VIRGINITY TEST #FAIL
An Egyptian court on Tuesday ordered an end to forced virginity tests on female protesters who are arrested, CNN Arabic reported. The court ruled that the armed forces are no longer allowed to conduct the tests, ostensibly "to protect individuals from claiming a possible rape by other detainees by resorting to acts violating the constitution." The tests "violated the women's privacy" and are "humiliating… with the intention of a deliberate insult," the court said in its ruling. An estimated 100 activists outside the courtroom cheered the verdict, as did the two activists, Samira Ibrahim and Maha Mohammed, who filed the lawsuit demanding an end to the forced tests.
*Here, a very conservative Islamist (Salafist) standing outside the courthouse holds a small banner reading: "I want rights for my sister."
*Egyptian Hazem Ghonim tweeted, "If not for a courageous girl named Samira Ibrahim, the issue of virginity tests would have been dismissed by pro-government agents as a rumor to discredit the Egyptian army."
ANCIENT KINGS, MODERN VILLAGERS
Here, an album of beautiful black-and-white photographs by Randamali6 of the village of Luxor, home to the Valley of the Kings.
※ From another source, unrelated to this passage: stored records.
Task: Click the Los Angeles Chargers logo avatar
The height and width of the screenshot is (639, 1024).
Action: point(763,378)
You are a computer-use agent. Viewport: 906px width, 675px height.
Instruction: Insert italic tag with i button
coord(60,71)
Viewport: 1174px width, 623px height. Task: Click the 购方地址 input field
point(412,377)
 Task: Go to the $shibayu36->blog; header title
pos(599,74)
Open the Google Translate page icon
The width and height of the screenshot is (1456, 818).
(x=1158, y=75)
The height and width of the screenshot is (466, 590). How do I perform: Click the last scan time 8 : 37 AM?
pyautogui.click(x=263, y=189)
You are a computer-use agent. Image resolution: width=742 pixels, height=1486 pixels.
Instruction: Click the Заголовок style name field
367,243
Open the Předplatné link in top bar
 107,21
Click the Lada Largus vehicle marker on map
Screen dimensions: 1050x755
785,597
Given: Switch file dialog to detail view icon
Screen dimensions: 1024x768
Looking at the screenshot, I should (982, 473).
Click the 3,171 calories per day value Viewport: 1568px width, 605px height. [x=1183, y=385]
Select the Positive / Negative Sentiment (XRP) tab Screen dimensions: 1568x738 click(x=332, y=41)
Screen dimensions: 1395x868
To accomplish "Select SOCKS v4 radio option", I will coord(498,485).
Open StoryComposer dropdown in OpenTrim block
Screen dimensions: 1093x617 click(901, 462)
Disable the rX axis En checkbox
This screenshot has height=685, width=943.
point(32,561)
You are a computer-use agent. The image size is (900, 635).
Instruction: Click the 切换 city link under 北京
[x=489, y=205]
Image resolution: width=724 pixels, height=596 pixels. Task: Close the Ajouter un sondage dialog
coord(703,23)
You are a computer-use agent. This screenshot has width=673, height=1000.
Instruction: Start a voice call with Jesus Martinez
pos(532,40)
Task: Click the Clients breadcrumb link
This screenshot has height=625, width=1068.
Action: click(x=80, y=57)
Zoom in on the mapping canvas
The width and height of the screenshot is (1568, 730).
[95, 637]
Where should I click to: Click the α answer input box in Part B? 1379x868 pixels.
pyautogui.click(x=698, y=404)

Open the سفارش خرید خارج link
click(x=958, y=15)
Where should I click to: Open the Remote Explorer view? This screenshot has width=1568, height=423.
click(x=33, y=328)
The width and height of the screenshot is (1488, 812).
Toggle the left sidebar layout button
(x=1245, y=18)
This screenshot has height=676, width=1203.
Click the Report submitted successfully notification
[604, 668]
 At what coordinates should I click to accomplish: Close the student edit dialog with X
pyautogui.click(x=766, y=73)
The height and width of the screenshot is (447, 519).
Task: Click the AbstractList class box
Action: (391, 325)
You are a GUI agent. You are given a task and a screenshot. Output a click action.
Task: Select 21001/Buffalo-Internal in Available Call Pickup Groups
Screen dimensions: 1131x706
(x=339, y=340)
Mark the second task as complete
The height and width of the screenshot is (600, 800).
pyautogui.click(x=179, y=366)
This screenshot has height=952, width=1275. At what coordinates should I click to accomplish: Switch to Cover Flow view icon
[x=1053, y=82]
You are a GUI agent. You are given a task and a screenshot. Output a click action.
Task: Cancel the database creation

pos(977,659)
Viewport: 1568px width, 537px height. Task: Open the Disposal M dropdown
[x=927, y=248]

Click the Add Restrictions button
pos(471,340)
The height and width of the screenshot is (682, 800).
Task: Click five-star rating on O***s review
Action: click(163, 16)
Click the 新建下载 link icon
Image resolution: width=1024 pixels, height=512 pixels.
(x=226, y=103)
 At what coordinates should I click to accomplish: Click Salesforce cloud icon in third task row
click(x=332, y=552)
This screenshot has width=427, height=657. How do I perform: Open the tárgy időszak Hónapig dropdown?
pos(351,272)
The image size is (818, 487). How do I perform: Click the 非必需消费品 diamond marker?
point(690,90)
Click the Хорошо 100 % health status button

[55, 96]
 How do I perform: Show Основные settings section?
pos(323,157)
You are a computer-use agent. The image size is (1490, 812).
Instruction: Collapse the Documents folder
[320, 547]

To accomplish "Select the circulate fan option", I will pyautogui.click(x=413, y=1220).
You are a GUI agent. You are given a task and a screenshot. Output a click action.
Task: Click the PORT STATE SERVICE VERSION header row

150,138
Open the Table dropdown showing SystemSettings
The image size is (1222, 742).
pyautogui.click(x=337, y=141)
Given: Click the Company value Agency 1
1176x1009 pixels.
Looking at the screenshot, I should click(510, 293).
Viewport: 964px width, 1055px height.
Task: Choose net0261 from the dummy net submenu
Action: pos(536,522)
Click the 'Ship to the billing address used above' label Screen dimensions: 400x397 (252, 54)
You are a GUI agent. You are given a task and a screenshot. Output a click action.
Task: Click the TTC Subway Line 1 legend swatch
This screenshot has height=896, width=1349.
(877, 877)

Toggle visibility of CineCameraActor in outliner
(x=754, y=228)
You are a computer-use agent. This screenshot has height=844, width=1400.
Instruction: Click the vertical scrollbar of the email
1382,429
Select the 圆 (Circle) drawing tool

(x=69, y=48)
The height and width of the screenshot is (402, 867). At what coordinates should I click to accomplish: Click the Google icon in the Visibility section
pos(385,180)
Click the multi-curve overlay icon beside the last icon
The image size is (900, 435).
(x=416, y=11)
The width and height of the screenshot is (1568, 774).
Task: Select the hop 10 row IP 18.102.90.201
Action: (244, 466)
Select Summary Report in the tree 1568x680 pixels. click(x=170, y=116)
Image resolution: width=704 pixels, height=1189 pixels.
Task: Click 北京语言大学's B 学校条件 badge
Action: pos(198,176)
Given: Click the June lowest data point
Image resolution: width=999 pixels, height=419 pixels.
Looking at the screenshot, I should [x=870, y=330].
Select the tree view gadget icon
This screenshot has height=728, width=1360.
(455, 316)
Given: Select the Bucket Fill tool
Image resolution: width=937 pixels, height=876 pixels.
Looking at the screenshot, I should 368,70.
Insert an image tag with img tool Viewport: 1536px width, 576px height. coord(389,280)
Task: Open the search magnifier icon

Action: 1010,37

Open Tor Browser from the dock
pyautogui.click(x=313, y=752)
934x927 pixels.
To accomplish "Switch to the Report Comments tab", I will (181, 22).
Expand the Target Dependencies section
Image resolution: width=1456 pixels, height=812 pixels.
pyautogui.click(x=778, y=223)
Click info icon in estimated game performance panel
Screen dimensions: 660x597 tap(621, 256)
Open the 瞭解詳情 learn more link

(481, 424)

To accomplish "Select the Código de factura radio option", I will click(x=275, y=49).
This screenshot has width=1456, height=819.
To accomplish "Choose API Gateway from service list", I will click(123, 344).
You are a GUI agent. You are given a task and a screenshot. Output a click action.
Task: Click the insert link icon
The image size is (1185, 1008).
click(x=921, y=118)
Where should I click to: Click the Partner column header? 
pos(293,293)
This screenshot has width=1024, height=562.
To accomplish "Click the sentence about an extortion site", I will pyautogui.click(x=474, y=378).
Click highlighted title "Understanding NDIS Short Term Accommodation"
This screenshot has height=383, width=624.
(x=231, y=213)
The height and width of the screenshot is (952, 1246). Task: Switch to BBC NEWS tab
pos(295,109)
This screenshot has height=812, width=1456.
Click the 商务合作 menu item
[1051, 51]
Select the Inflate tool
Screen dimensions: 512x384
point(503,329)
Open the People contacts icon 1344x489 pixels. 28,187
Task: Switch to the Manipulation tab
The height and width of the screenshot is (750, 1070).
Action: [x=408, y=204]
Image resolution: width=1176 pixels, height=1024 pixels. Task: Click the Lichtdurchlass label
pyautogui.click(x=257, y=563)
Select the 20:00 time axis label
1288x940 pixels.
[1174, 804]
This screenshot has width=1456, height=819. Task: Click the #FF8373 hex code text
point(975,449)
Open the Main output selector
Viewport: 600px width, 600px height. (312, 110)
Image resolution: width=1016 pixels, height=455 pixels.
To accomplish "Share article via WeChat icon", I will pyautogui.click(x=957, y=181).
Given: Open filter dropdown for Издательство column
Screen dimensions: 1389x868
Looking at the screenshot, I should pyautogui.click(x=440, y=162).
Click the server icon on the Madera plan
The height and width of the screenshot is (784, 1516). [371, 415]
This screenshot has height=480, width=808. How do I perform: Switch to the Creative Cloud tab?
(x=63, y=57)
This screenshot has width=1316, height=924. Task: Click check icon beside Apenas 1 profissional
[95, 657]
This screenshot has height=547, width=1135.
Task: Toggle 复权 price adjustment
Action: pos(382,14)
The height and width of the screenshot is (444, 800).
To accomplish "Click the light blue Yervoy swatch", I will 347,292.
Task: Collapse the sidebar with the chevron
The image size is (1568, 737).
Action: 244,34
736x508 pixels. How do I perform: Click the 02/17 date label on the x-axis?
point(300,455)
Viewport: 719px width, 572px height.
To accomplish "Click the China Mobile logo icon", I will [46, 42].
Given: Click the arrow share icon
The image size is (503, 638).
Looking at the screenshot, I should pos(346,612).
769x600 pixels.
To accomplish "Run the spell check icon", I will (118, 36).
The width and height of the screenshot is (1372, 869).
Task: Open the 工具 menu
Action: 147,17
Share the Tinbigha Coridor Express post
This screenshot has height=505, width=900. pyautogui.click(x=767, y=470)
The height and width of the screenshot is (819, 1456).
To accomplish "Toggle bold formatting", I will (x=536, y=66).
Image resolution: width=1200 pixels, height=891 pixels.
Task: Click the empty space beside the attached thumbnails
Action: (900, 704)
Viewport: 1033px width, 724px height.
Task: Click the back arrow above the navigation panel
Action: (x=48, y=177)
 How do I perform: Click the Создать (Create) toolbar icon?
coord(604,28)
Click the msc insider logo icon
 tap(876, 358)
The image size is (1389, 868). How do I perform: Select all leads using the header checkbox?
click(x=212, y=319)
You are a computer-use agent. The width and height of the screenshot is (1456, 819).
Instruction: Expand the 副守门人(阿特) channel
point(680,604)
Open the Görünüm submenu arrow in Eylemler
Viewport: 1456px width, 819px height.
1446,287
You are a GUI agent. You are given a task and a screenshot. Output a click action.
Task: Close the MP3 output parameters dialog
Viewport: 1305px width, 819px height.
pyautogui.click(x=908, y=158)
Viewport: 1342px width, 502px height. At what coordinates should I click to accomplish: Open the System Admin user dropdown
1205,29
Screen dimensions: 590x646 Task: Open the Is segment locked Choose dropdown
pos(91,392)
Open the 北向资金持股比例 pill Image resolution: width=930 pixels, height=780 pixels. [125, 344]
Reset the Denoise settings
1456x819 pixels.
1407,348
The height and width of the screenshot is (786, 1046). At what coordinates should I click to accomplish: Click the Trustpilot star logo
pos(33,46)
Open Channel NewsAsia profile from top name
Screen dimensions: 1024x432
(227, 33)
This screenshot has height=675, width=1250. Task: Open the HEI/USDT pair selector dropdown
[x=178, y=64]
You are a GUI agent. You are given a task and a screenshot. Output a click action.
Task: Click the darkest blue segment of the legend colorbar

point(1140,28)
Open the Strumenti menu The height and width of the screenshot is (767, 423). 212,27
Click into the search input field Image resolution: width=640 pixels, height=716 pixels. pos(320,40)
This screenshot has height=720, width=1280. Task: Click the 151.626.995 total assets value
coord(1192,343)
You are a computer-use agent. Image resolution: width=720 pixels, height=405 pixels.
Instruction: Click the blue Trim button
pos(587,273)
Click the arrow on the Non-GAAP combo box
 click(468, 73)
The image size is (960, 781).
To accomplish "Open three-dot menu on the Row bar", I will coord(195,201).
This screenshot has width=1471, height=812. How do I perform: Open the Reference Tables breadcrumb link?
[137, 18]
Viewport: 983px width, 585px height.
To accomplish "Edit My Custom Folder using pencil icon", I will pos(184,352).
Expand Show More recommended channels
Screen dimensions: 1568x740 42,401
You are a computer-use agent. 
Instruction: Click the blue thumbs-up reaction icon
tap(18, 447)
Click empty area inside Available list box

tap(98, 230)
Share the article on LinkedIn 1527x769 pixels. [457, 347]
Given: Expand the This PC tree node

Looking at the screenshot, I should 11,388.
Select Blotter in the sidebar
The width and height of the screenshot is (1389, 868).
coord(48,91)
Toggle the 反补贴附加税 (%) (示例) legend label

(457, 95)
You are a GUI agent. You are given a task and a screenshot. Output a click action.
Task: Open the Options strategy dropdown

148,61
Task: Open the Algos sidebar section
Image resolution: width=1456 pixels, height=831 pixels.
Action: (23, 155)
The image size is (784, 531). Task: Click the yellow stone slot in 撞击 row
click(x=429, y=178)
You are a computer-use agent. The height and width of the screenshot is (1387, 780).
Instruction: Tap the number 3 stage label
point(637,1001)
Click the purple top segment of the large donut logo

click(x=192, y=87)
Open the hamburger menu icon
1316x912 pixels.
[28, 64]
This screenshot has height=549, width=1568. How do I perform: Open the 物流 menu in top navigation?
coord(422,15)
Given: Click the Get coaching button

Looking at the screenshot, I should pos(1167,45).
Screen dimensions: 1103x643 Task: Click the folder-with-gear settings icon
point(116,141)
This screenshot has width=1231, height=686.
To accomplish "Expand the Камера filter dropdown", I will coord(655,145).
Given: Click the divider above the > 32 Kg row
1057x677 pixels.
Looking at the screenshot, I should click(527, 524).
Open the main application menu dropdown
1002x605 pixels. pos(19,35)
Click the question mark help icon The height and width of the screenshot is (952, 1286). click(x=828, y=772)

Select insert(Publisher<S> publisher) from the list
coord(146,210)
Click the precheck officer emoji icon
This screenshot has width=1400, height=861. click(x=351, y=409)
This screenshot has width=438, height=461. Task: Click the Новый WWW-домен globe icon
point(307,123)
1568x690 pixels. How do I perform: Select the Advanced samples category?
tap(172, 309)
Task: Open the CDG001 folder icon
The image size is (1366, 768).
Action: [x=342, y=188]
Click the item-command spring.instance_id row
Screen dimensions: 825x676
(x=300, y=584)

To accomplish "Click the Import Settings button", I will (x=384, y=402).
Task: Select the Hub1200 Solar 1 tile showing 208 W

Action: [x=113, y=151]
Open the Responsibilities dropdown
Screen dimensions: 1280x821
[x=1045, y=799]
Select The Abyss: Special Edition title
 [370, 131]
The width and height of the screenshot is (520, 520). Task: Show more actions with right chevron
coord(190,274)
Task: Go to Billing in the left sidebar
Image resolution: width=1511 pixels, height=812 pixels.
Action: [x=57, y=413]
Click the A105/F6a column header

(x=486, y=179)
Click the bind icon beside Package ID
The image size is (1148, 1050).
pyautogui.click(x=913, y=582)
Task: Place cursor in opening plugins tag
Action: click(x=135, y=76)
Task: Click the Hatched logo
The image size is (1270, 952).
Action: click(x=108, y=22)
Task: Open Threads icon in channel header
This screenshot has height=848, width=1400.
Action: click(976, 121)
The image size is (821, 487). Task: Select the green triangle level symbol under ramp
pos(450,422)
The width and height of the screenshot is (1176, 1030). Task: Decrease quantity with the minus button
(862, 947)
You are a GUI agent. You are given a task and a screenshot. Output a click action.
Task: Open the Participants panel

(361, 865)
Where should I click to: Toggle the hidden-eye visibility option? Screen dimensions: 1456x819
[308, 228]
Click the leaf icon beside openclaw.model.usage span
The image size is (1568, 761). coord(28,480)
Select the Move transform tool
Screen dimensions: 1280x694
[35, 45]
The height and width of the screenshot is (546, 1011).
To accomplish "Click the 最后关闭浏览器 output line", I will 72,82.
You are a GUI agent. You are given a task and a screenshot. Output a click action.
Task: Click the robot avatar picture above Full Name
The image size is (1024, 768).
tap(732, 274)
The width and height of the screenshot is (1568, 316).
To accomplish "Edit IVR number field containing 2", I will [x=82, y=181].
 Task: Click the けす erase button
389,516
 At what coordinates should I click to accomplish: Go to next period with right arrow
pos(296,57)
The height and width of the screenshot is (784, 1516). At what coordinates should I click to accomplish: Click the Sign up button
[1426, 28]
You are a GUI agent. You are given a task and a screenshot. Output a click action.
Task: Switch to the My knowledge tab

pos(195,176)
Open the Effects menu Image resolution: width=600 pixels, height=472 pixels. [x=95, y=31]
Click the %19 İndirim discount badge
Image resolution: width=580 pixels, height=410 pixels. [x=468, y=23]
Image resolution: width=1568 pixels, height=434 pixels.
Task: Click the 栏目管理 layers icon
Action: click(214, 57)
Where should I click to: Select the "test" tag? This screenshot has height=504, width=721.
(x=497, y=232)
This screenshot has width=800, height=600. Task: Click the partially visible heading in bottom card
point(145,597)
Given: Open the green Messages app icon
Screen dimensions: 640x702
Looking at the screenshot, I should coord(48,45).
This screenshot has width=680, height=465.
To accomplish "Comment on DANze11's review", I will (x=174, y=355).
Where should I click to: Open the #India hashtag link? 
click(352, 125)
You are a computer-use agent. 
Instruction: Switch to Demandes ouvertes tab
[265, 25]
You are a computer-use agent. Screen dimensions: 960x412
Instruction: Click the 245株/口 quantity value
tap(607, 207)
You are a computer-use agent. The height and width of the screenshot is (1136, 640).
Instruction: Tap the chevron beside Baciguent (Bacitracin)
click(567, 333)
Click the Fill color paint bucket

The images show male and female villagers at home, and working the fields.
PRICE OF TIME
Jordan's best-known cartoonist, Imad Hajaj, published a cartoon of what look like two vending machines. The one of the left has a sign reading "Time for sale," as an Arab dictator dressed in military garb (and the words "Arab leaders' written on his back) empties his pockets, sweating and stuffing coins into the machine. The vending machine next to him is empty, with a sign reading "genuine reform."
COST OF LUCK
Jordanian entrepreneur Samih Touqan says in a tweet, "It seems the task of Prime Minister Ain al-Khawasneh's government is not an easy one given the forces seeking to pull it in the opposite direction. I think the government needs support and encouragement and wish it luck."